*** Opening Records supplied ***
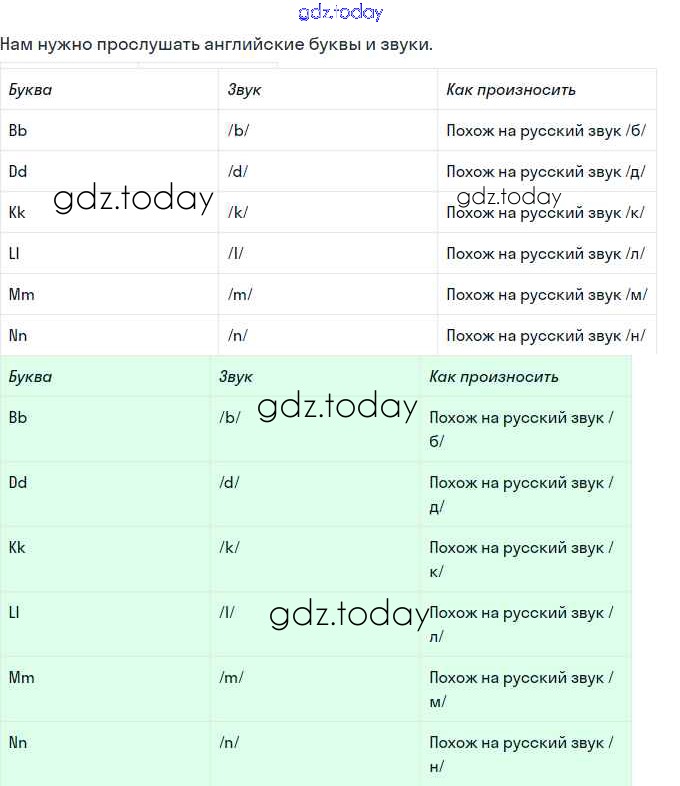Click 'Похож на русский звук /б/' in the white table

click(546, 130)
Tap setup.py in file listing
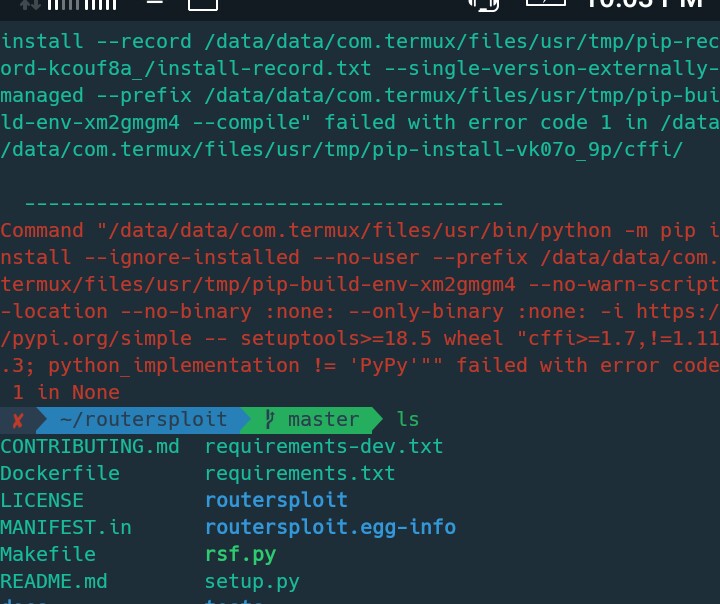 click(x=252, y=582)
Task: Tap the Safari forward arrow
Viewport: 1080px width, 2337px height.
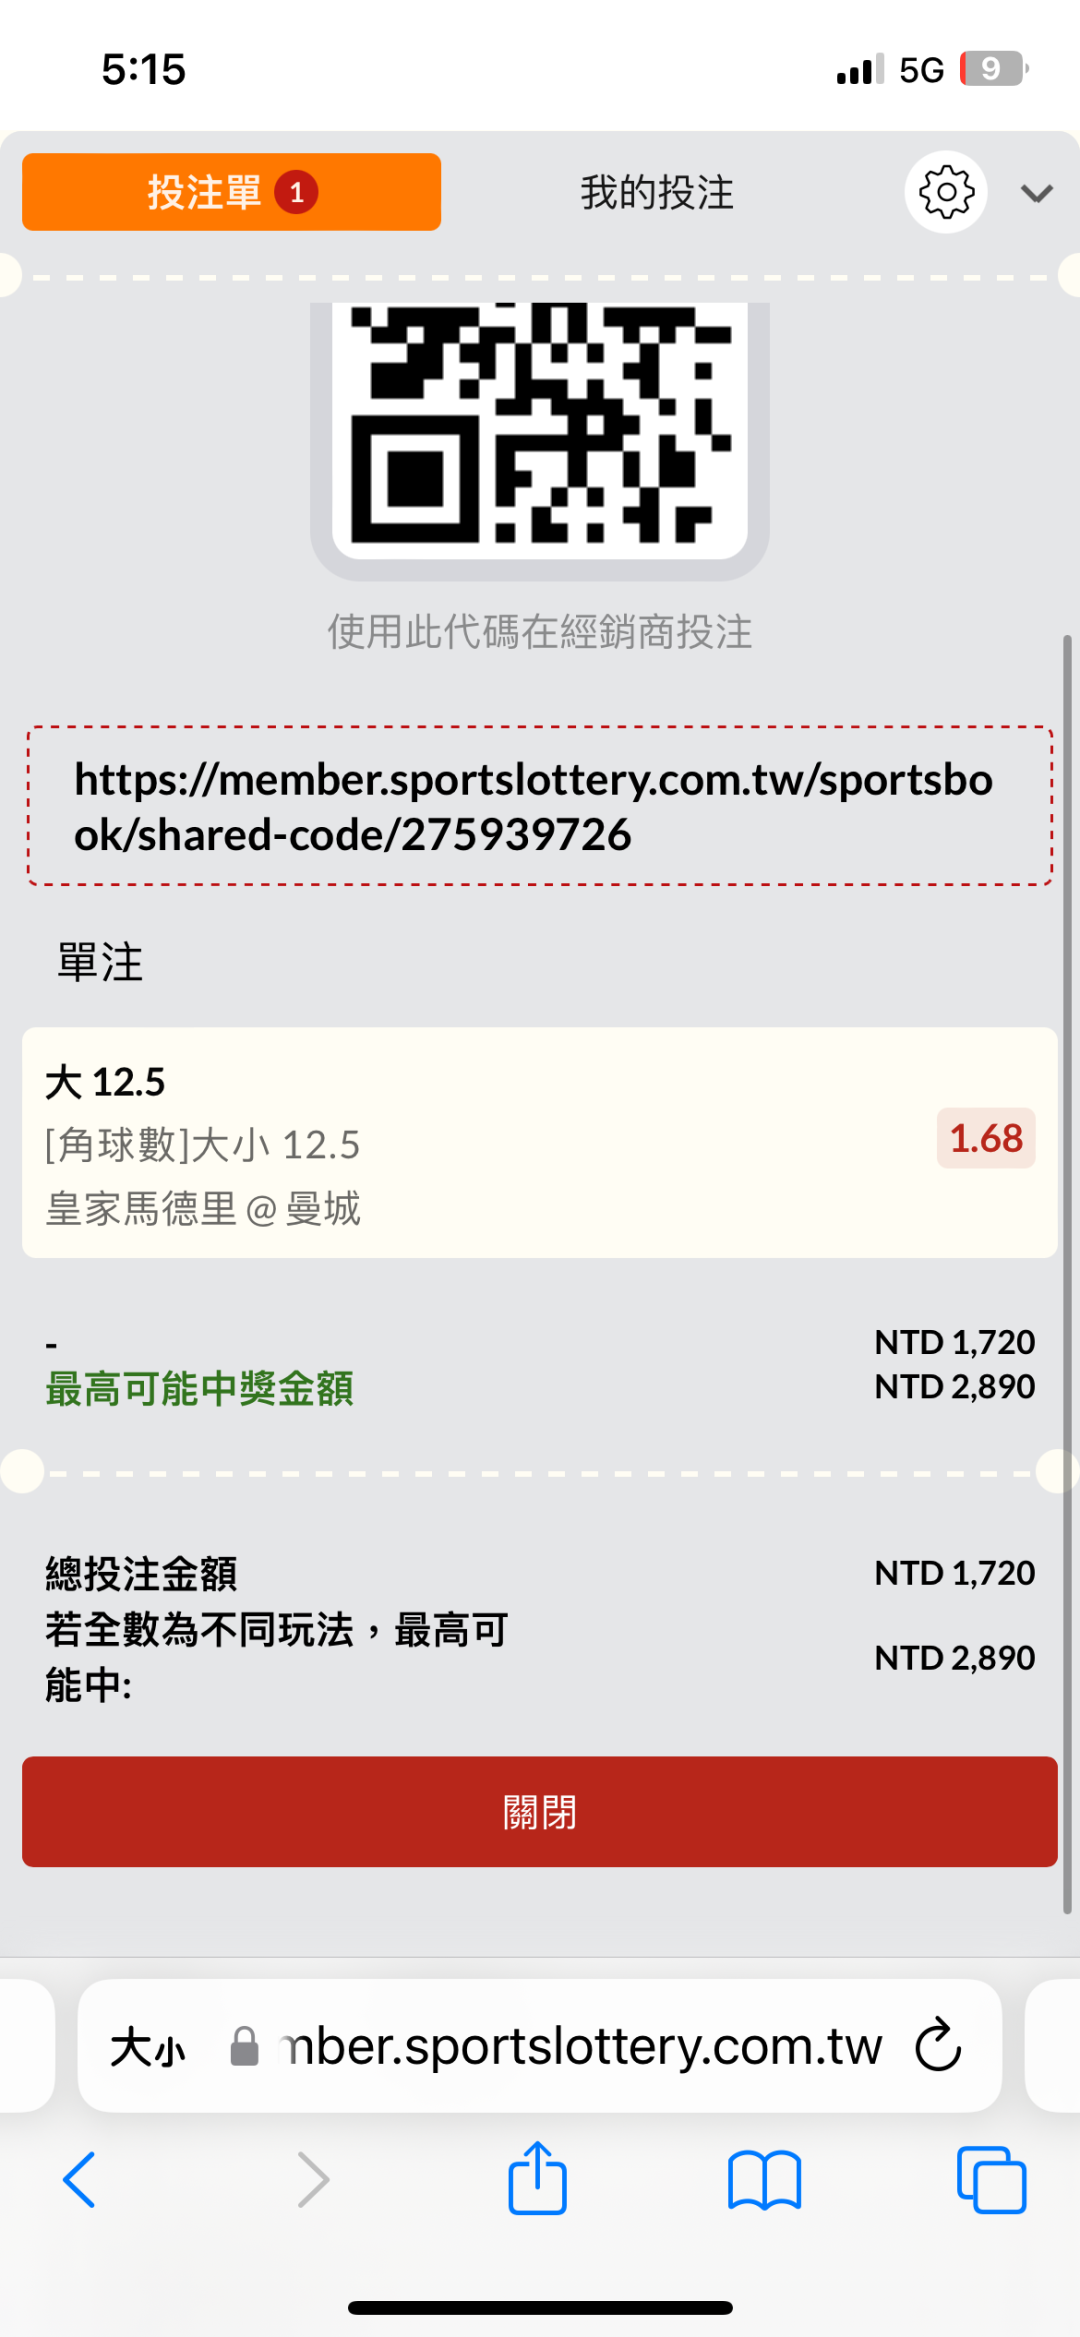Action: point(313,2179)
*** Closing Records supplied ***
*** Opening Records supplied ***
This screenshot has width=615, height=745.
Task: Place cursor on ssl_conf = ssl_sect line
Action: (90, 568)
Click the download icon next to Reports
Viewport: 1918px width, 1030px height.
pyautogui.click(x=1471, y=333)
*** Closing Records supplied ***
*** Opening Records supplied ***
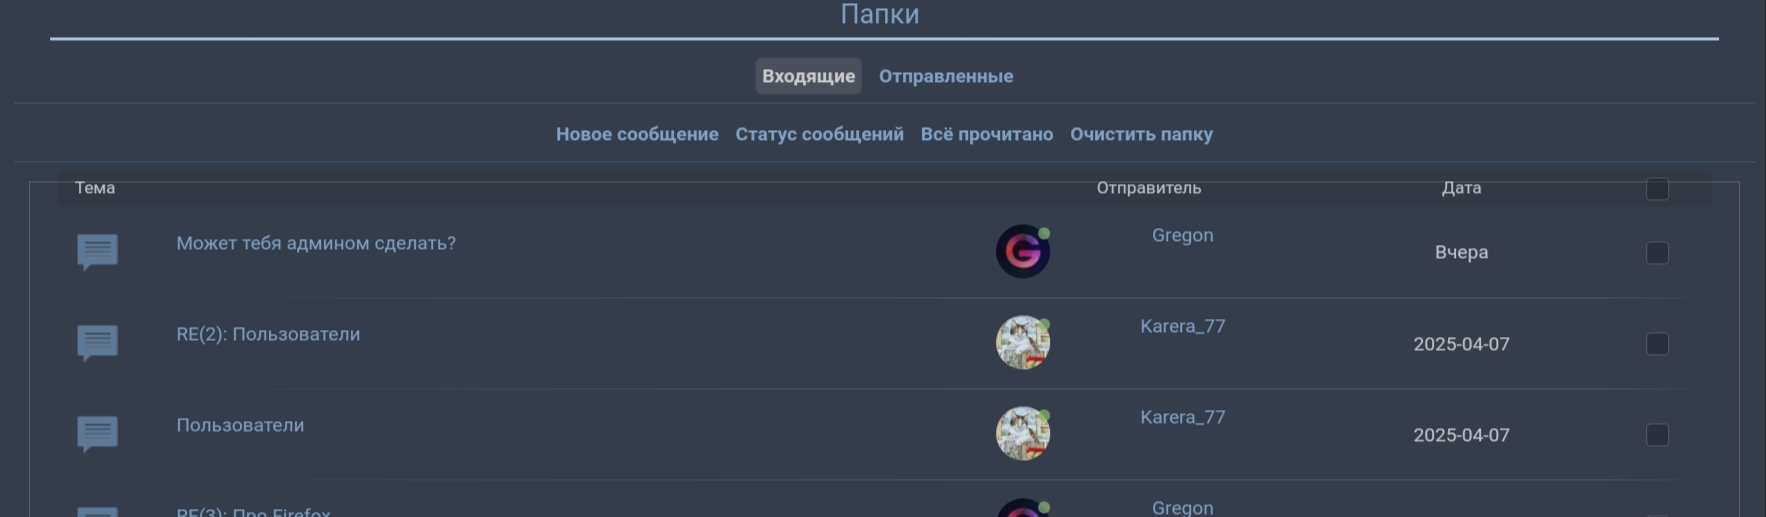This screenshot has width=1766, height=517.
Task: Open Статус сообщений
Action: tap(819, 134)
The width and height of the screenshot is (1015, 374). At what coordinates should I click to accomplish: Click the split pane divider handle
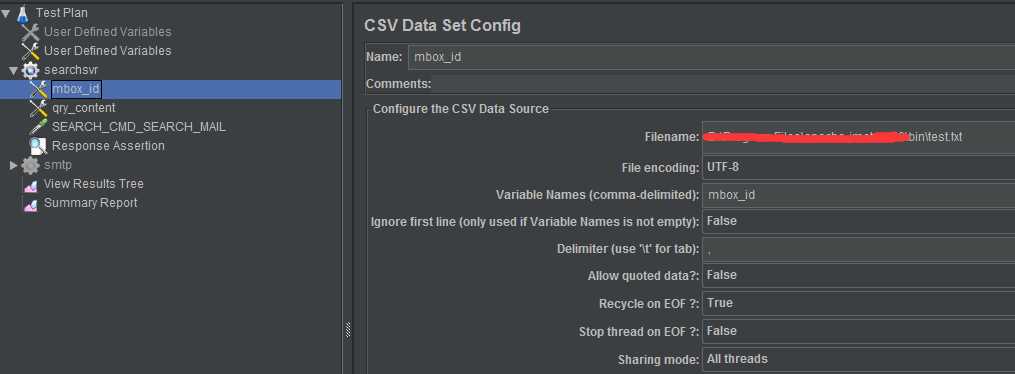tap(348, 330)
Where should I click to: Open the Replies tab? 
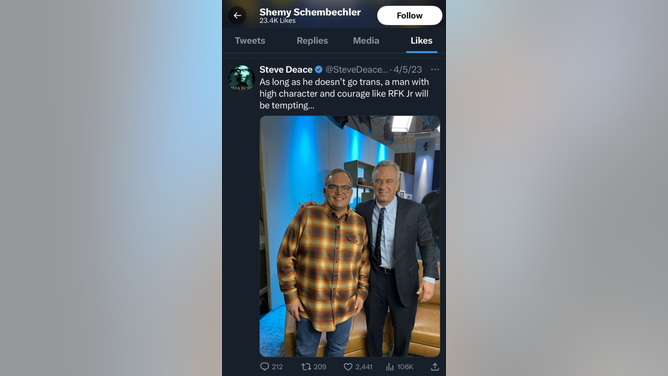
*** Closing Records supplied ***
▶ About this exercise
Output exactly the lines above that lie between the line with "The width and" and the line with "Where should I", those two lines included, and no pictures.

▶ Answer box
The width and height of the screenshot is (1015, 374). At what coordinates should I click to accomplish: Click the split pane divider handle
tap(348, 330)
Where should I click to: Open the Replies tab? 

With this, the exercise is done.